Decisions Are Ready – Are You?

 Decisions Are Ready   Are You?The moment we’ve all been waiting for is now when colleges are releasing their final decisions for Fall, 2013 entrance and it promises to be another wild ride emotionally for most involved.

It goes without saying that it is respectful and most appropriate to give your child privacy when they go online to find out the decision.  Please don’t have a camera ready to capture the moment.  Getting rejected is traumatizing enough for most students.  It’s cruel to mark the moment digitally.  Remember that as stressful as this is for you, it’s a billion times worse for them, though they may try to be stoic.  You are the Parent, the Adult.  You have a unique and important role here and this is one of those go-time moments in parenting.  Stay calm no matter what!  No yelling, crying, cursing, insulting, humiliating…keep your reaction steady and grounded.  Follow your child’s lead.

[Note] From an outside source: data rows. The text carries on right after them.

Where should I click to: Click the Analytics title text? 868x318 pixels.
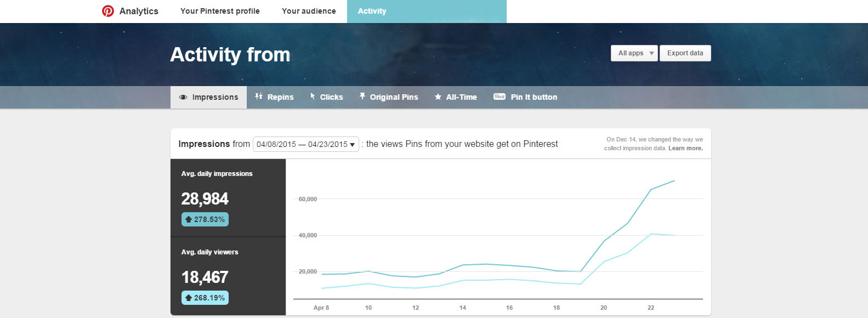(x=139, y=11)
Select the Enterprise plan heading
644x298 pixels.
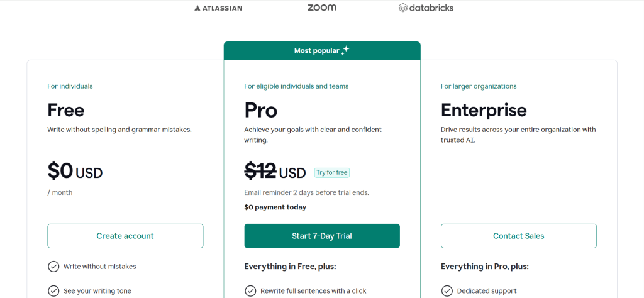[x=484, y=111]
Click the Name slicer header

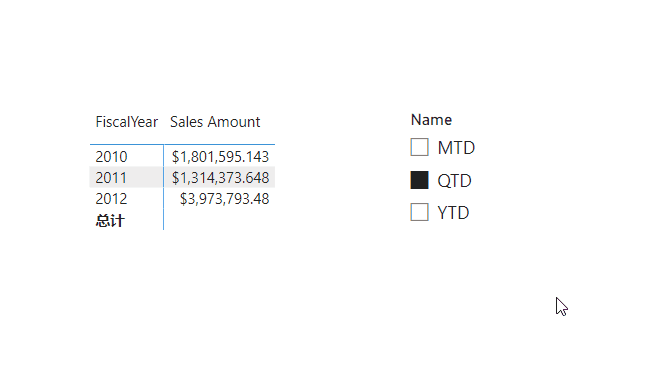tap(431, 120)
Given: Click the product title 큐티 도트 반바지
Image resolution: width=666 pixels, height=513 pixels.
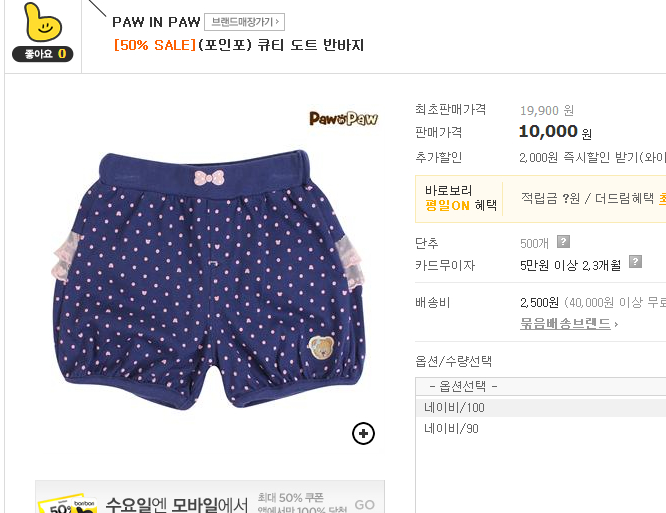Looking at the screenshot, I should (x=311, y=45).
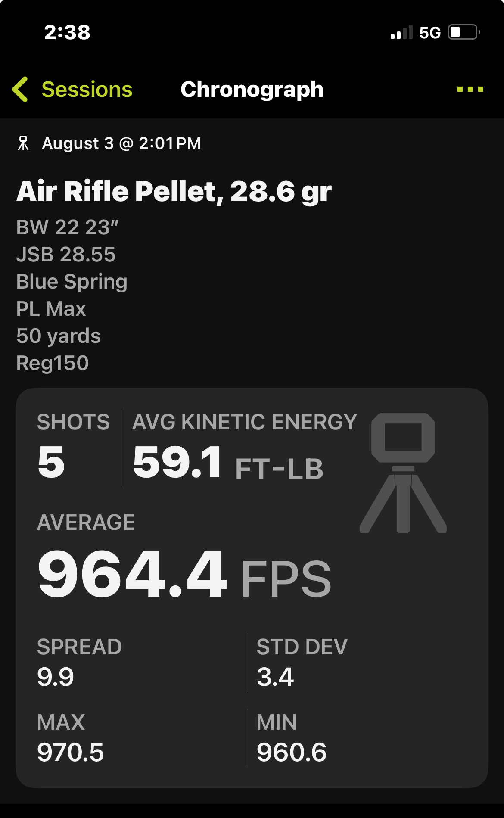Image resolution: width=504 pixels, height=818 pixels.
Task: Tap the large chronograph tripod graphic
Action: tap(403, 473)
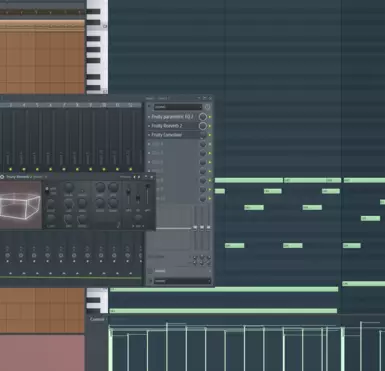Open the audio input source dropdown
This screenshot has width=385, height=371.
pyautogui.click(x=178, y=107)
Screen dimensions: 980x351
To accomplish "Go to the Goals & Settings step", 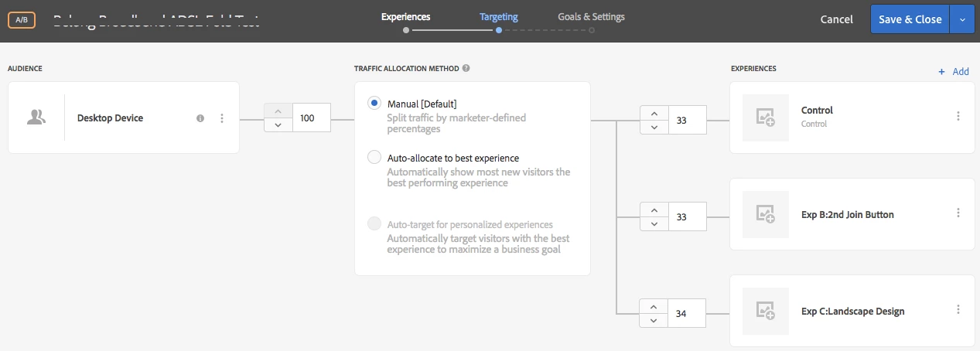I will [x=591, y=17].
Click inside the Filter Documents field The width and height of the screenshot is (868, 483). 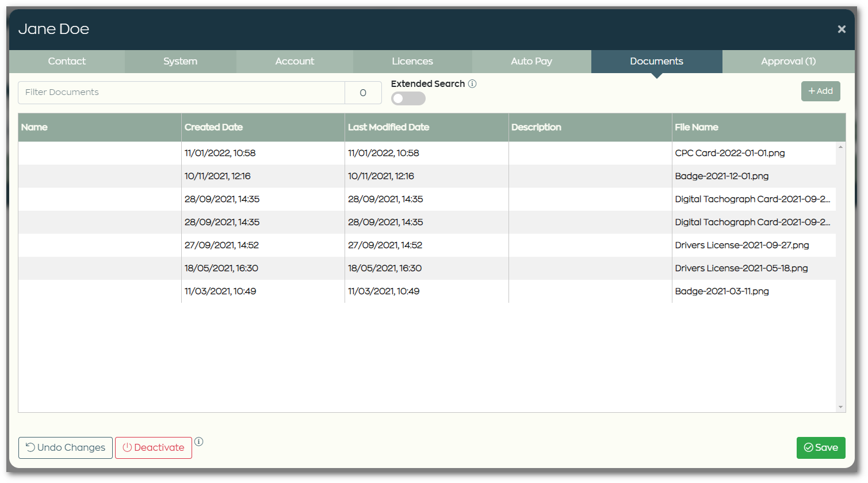(x=173, y=92)
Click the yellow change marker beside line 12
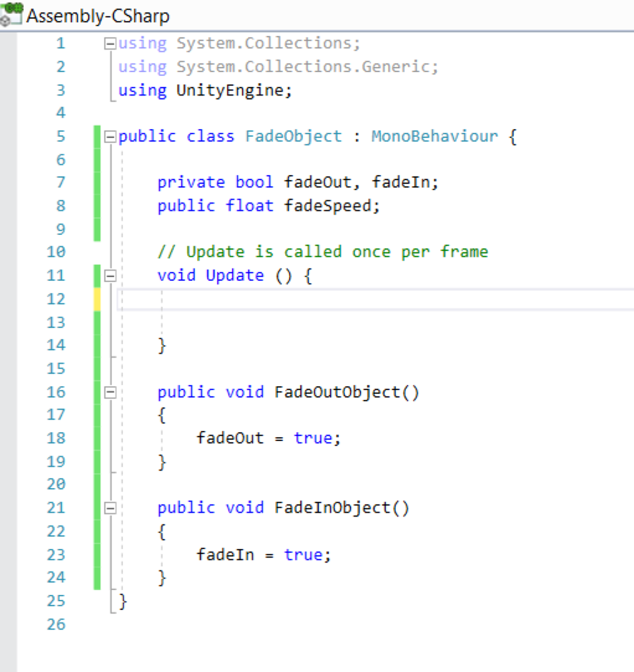 (x=96, y=298)
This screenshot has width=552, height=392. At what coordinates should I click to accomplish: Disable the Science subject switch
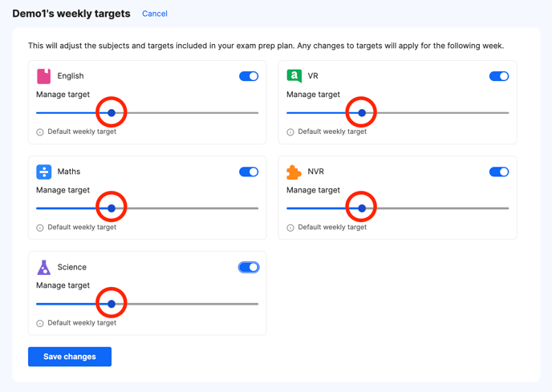[249, 267]
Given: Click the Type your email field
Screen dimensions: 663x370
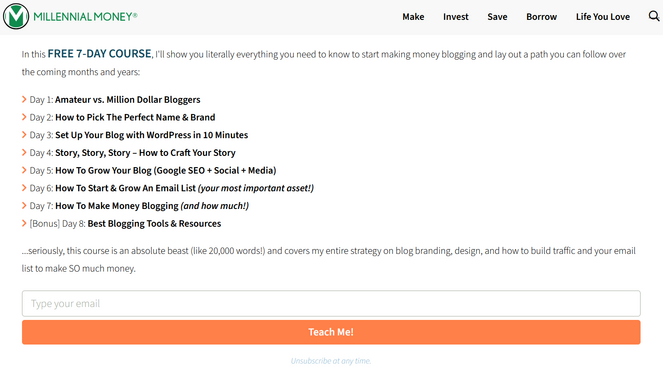Looking at the screenshot, I should [331, 303].
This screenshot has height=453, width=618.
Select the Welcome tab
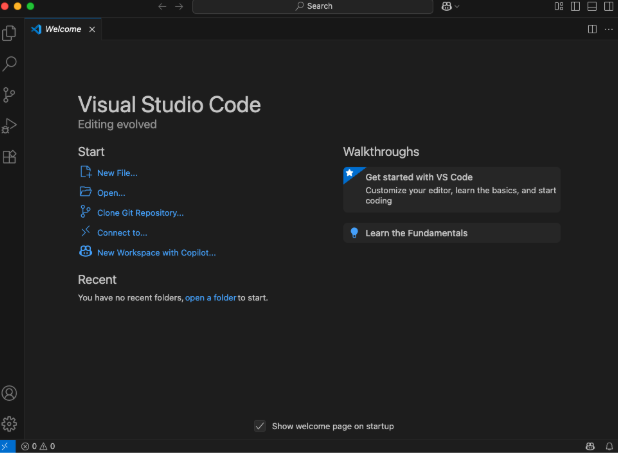62,29
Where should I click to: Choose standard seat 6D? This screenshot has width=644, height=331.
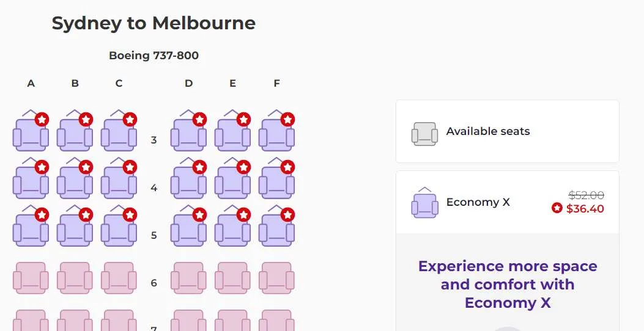click(188, 278)
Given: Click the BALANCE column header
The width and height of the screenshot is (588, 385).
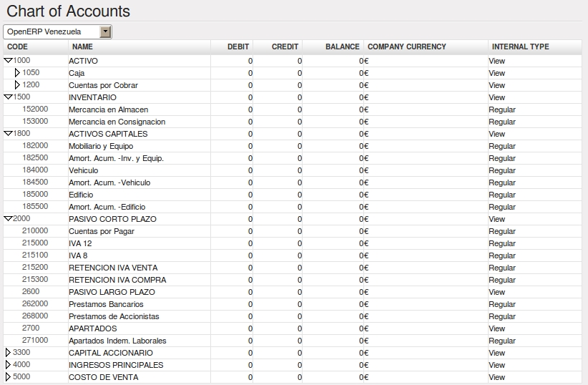Looking at the screenshot, I should click(342, 47).
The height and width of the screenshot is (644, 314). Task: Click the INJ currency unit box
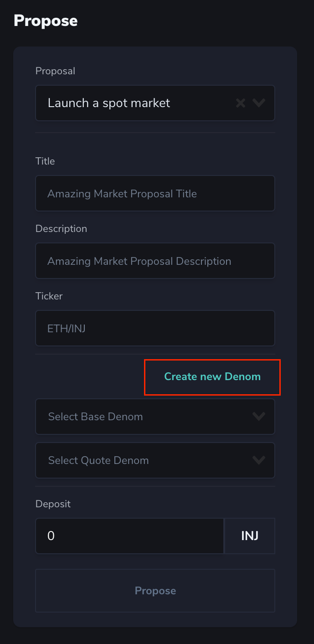[250, 536]
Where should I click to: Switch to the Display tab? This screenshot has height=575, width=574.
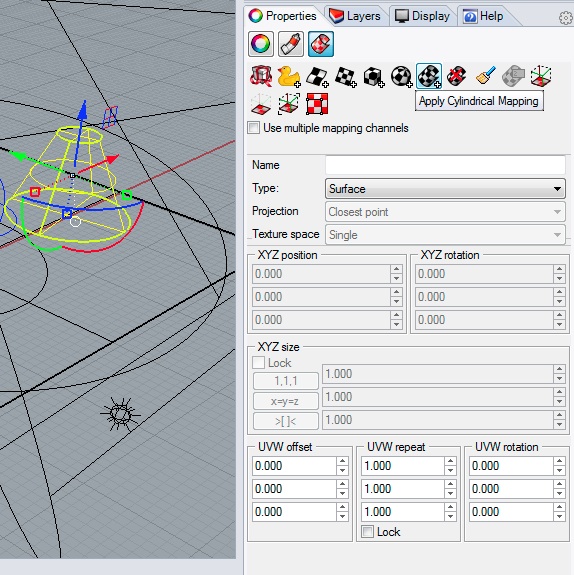[422, 16]
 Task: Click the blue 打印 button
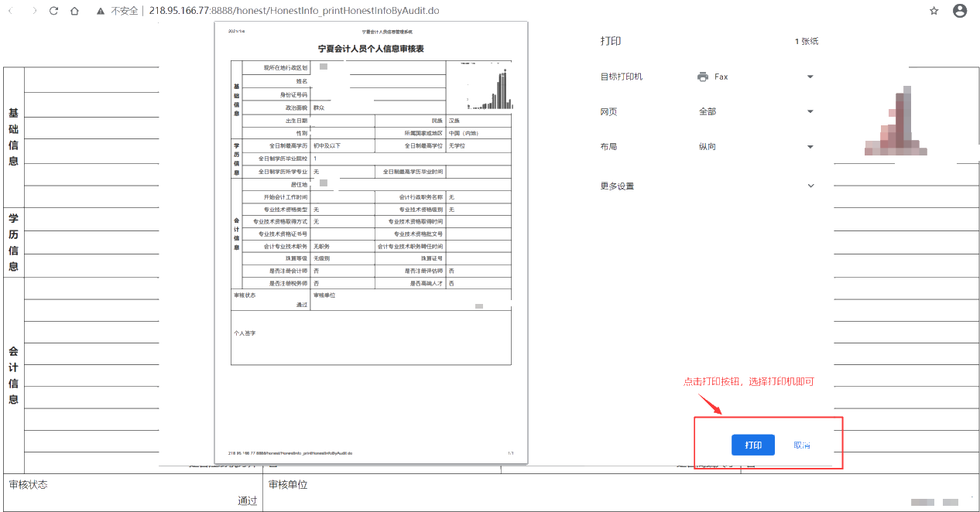pos(752,445)
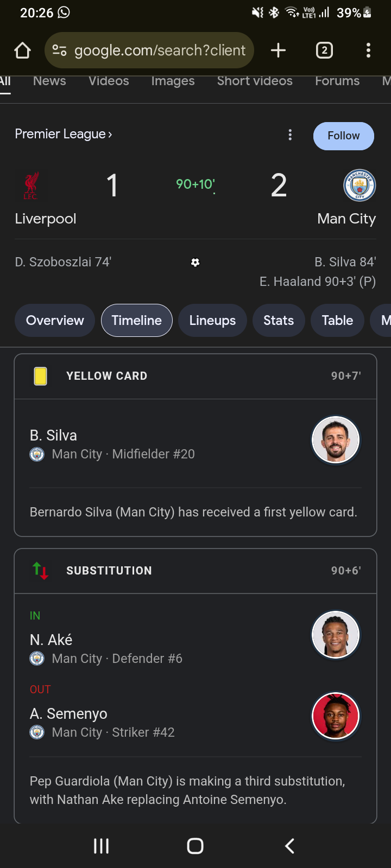Tap the google.com address bar

[160, 50]
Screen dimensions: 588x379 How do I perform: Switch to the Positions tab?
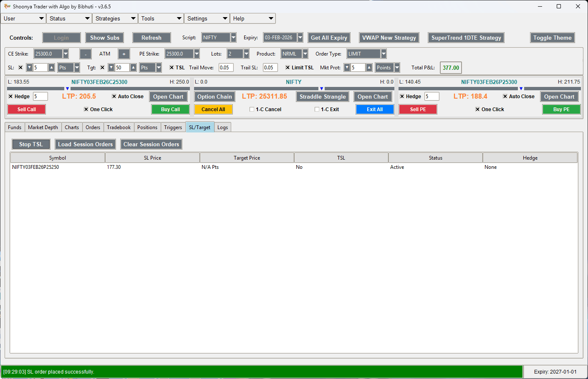(147, 127)
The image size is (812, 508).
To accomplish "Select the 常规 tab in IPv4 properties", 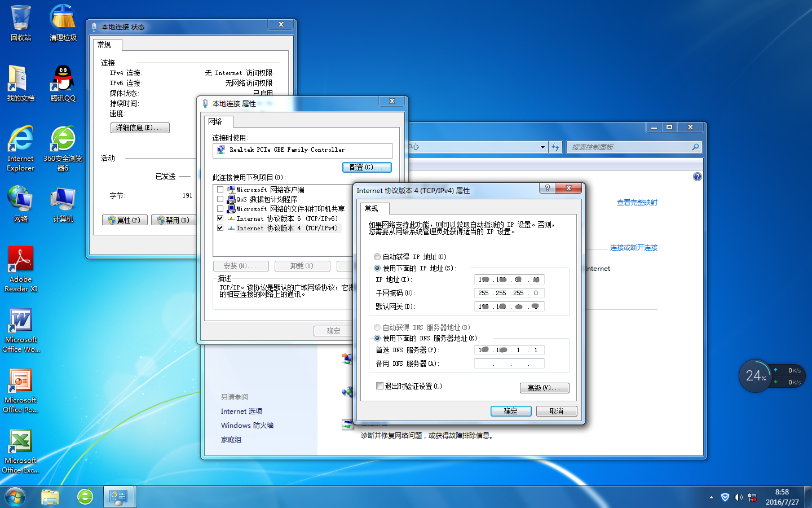I will click(372, 208).
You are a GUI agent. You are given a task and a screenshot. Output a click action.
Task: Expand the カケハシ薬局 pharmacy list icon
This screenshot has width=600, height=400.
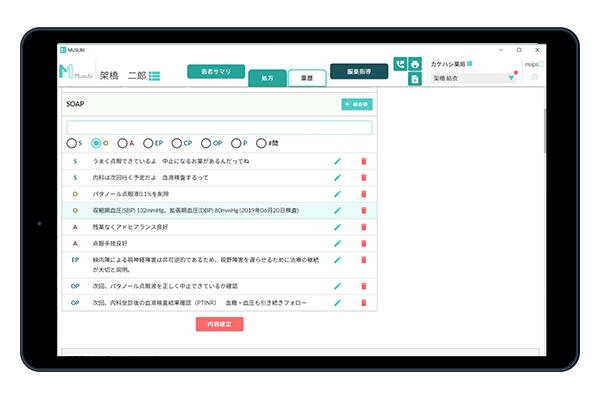point(470,64)
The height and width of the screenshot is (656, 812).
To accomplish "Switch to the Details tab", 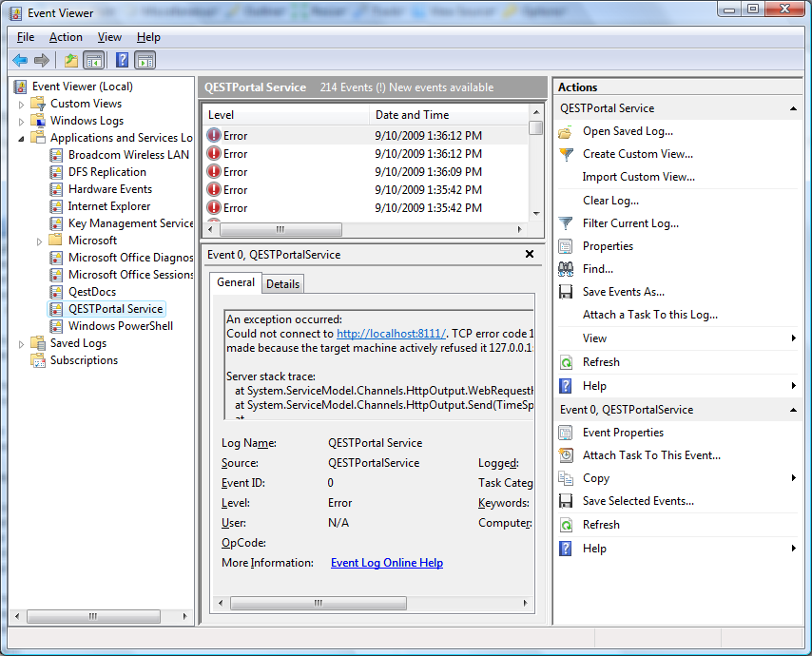I will (282, 284).
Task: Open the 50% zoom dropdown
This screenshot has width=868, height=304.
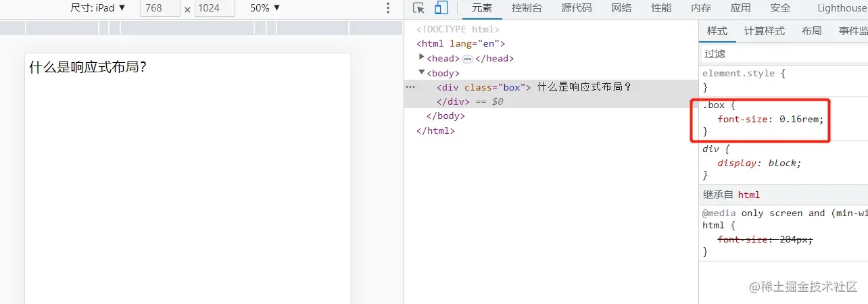Action: pos(265,8)
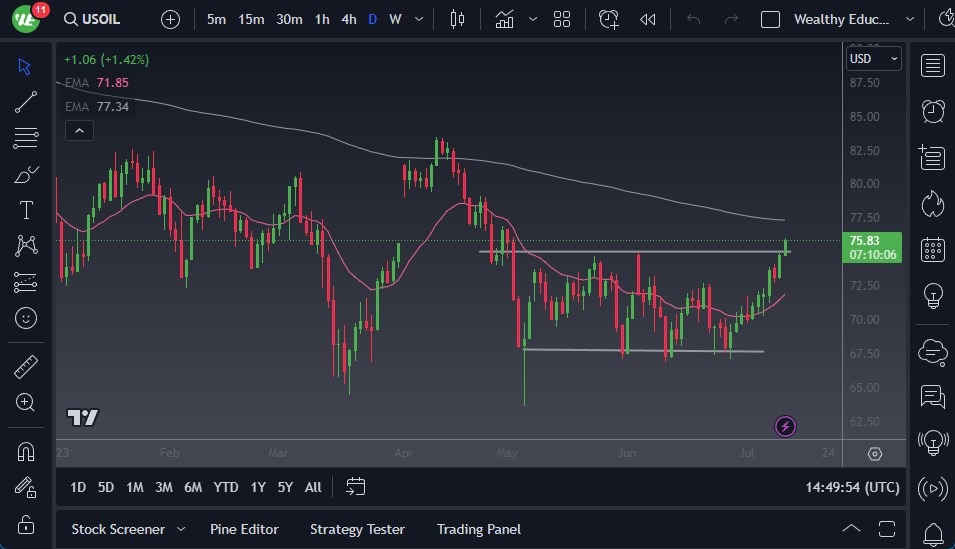Expand the USD currency dropdown
Screen dimensions: 955x549
coord(874,59)
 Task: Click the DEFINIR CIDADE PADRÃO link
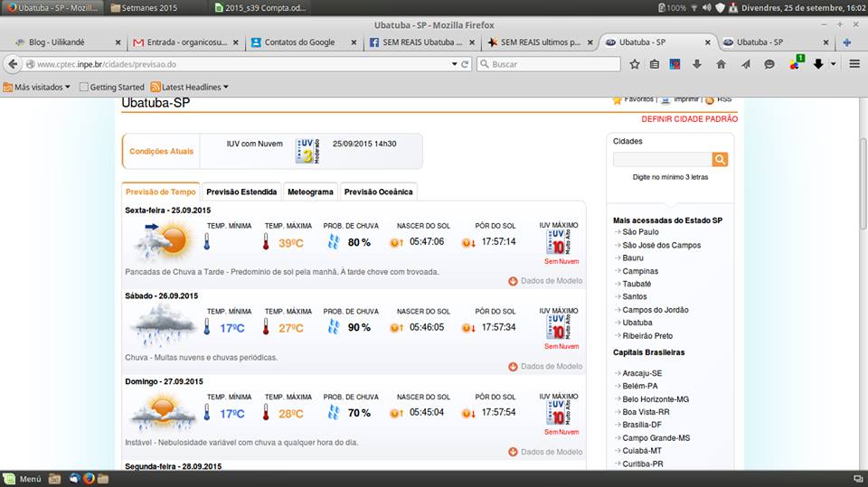(x=689, y=119)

I want to help you get ready for whatever happens, so let’s break out the possible decision categories and review your strategy for the decision your child receives:

Admitted:

If your child is admitted to the school of their choice, hurray!!  Congratulate them, urge them to take the night off and go celebrate.  Just remember that this is their moment, not just yours.  Let your child enjoy their moment fully in their own way.  Remind them how hard they worked for this and how proud you are of them as young adults.  Hugs are great too…my guess is that even the most defended teenager will melt into your arms with such good news.

Wait Listed:

In the college admissions world, a wait list decision means an admission pending space – good news – but therein lies the rub because it’s anyone’s guess until mid-May or so whether or not that school will have space available, will go to the wait list and for how many students.  Your child will have to commit to another college that does admit them in the meantime and that most likely will mean a hefty deposit that will be forfeited if they change their mind and go elsewhere.  Being wait listed is sorta like going to limbo because another 6 weeks or more of waiting time is involved and I’m sure your child (and you) are so done with this process.  But if they really want to go to the school that wait listed them, they will need a new strategy.  I’ll make that a separate blog entry in the next few days.

Denied:

This is the proverbial ‘thin envelope’ of yesteryear that no one wants, but most members of the applicant pool will receive.  🙁  Your child will really need you now. While it hurts to be rejected by anyone or anything, please keep a few things in mind.  First, the application numbers are so crazy high everywhere now that getting an admission is almost like hitting the lottery.  Statistically, the odds are against nearly everyone in the applicant pool.  (I know I know…that doesn’t help at all.)  Second, though we all hate rejection, it does build the resilience that your teenager will need for life.  And third, things have a way of always working out for you and your child, right?  Now is the time to anchor into reality and remind your child how life is, how the crazy unexpected things end up being the best in the end.  Help them reframe the decision and this painful moment.  It’s best to prepare your reframes before the fact so you can have them ready for the hard moments.  Tell your child your rejection stories and how they worked out for you in the end.  Mostly though, focus on letting your child save face.  They have just done the hardest thing in their life and they took a big hit.  That hurts.

Remember that feelings are just feelings, little packets of biochemical energy that sweep through and are soon gone.  Don’t attach to them.  Observe them as if they were a breeze blowing through a tree and let them go.  It’s all going to be alright.  Rejection, afterall, is God’s protection.

No matter what the final decision, I encourage you to take your child out to celebrate their blossoming adulthood so you can toast them and tell them how proud you are of them.  Tell them how lucky you are to be their parent and then list a few things you love about them.  Take the conversation off of college admissions as a prize of some kind and put it where it belongs – on your child’s bravery for being willing to step up, apply and be judged by strangers in the most public of ways.  Now that’s a true initiation.